年収アップの甘い誘いに安易に乗ってはいけない

年収は大幅アップするのか

転職時に劇的にアップすることは普通はないと考えて転職活動を行なうべきです。転職した後、将来的にアップしていくかに注目した方が良いでしょう。

一般的には、現状維持から多くても15%up程度のことが多いようです。年収が大幅にアップするオファーを得た場合には、その理由を慎重に分析してから入社を決断しましょう。年収アップの理由が自分が許容できないものであれば、入社を辞退した方が良いかもしれません。例えば、年収アップの理由が労働時間増加である場合、その企業はワークライフバランスを重視している方には向いていません。

転職で年収がアップするケースは、次の2つです。

  • 責任または労働時間が増える
  • 経験・能力を現職以上に活かせる

責任または労働時間数が増える場合

弊社では、「年収=労働時間×リスク(責任)×時間給」であると理解、整理しています。

スタッフから課長クラスで年収が高い場合は、責任よりも労働時間が長いことが多いと推察されます。部長-役員クラスになり責任が重くなると、リスク(責任)の係数が大きくなると考えられます。

また、全般的に年収が高い業界は、労働時間が多いことに加え、他業界の同じ役職よりも責任が重い、と考えられます。
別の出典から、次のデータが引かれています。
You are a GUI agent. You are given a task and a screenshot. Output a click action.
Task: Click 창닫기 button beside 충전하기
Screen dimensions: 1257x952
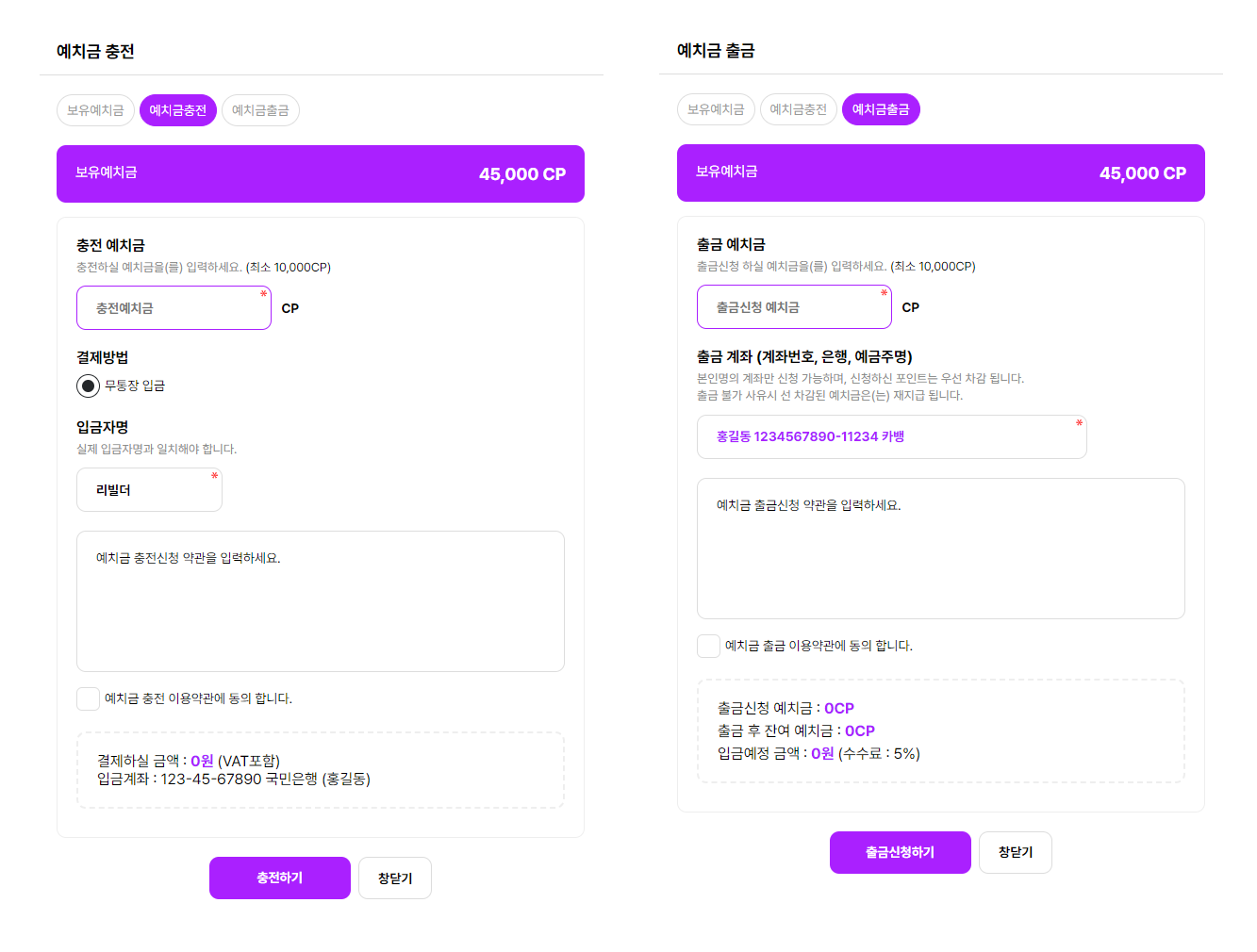(x=395, y=878)

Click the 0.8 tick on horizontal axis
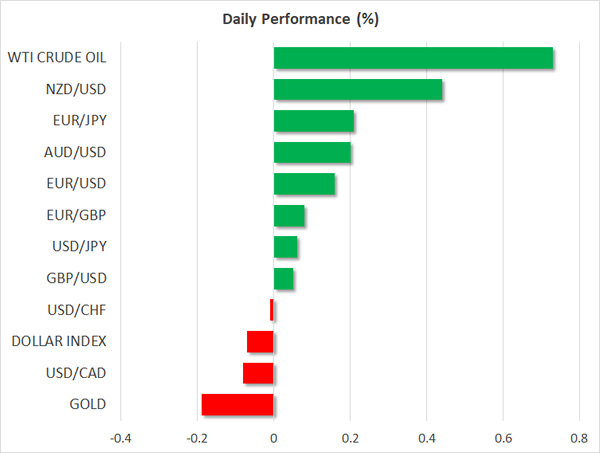[579, 438]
この考えを参考に、今に比べて年収が上がる原因が、労働時間の増加なのか責任の増加なのかを自分なりに理解し、それを許容できるかを判断した上で、入社するか否かを決断すべきです。

求められる経験・能力が前職以上に適合する場合

労働時間数や責任が同じ場合でも年収が上がることはあります。
あなたの経験・能力が現勤務先で活かしきれていない場合、時間給が増加します。あなたの経験能力を十二分に発揮できる企業に転職すれば、年収も変わります。但し、現実的には上がる場合でもプラスα程度になることが多いのが実情です。

例えば、開示関係業務の経験と知識を有する方が、開示関係業務の全く不要な企業から重要な企業に転職した場合、全く使われていなかった能力をフルに使うことになるので、年収が劇的に上がるとも考えられます。
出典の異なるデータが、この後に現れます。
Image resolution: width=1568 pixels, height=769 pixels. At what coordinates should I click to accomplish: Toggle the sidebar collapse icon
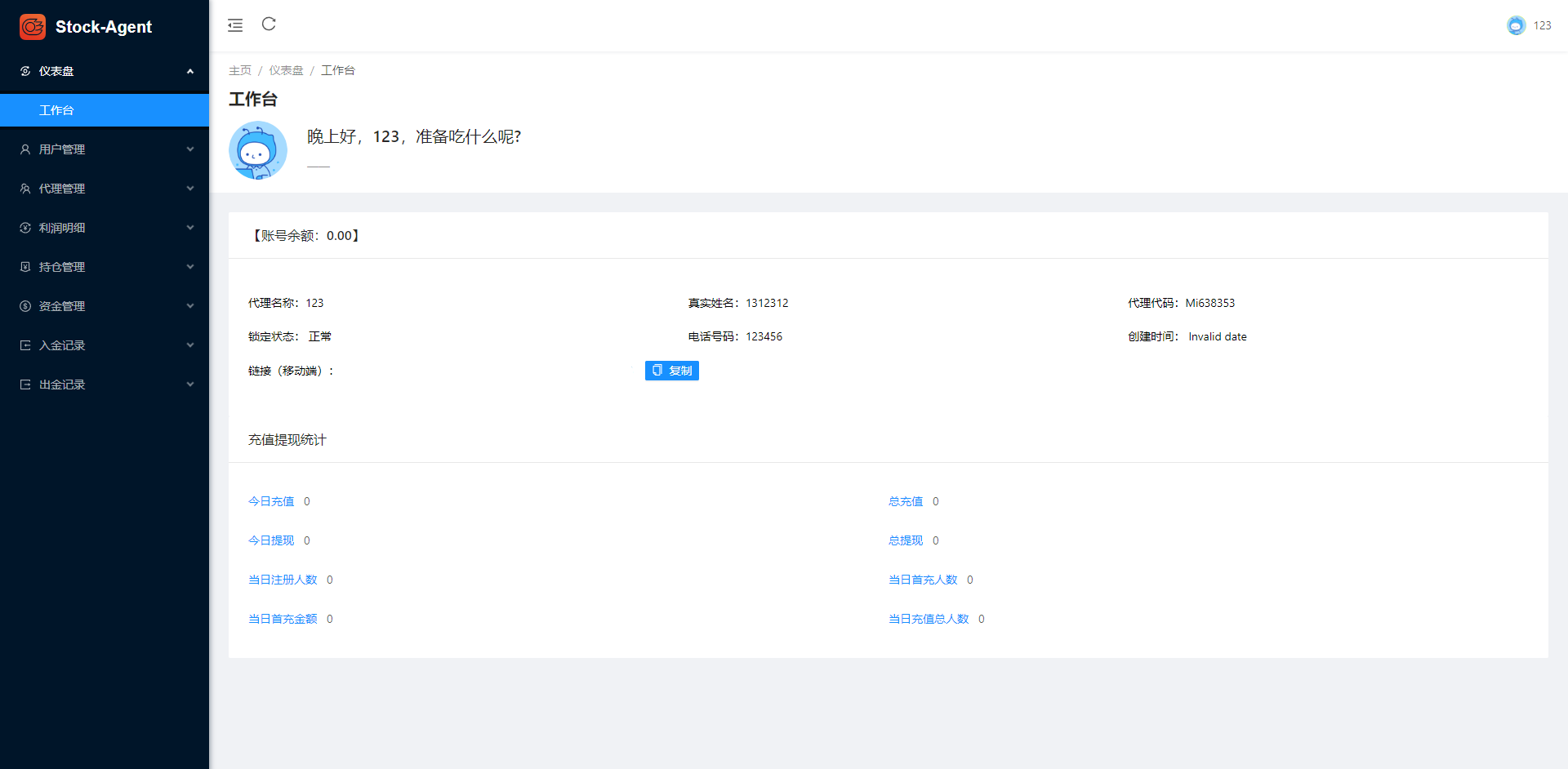[235, 25]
ところが、実際の転職では現在の活きている経験が重要視されます。
この例で言えば、今の勤務先で開示関係業務を行っていませんので、最新の活きた経験ではありません。知識は継続的な学習で維持していたとしても、経験が古くなっているのです。経験が古くなっている分、新しい勤務先での評価が下がるので、プラスα程度の年収となるのです。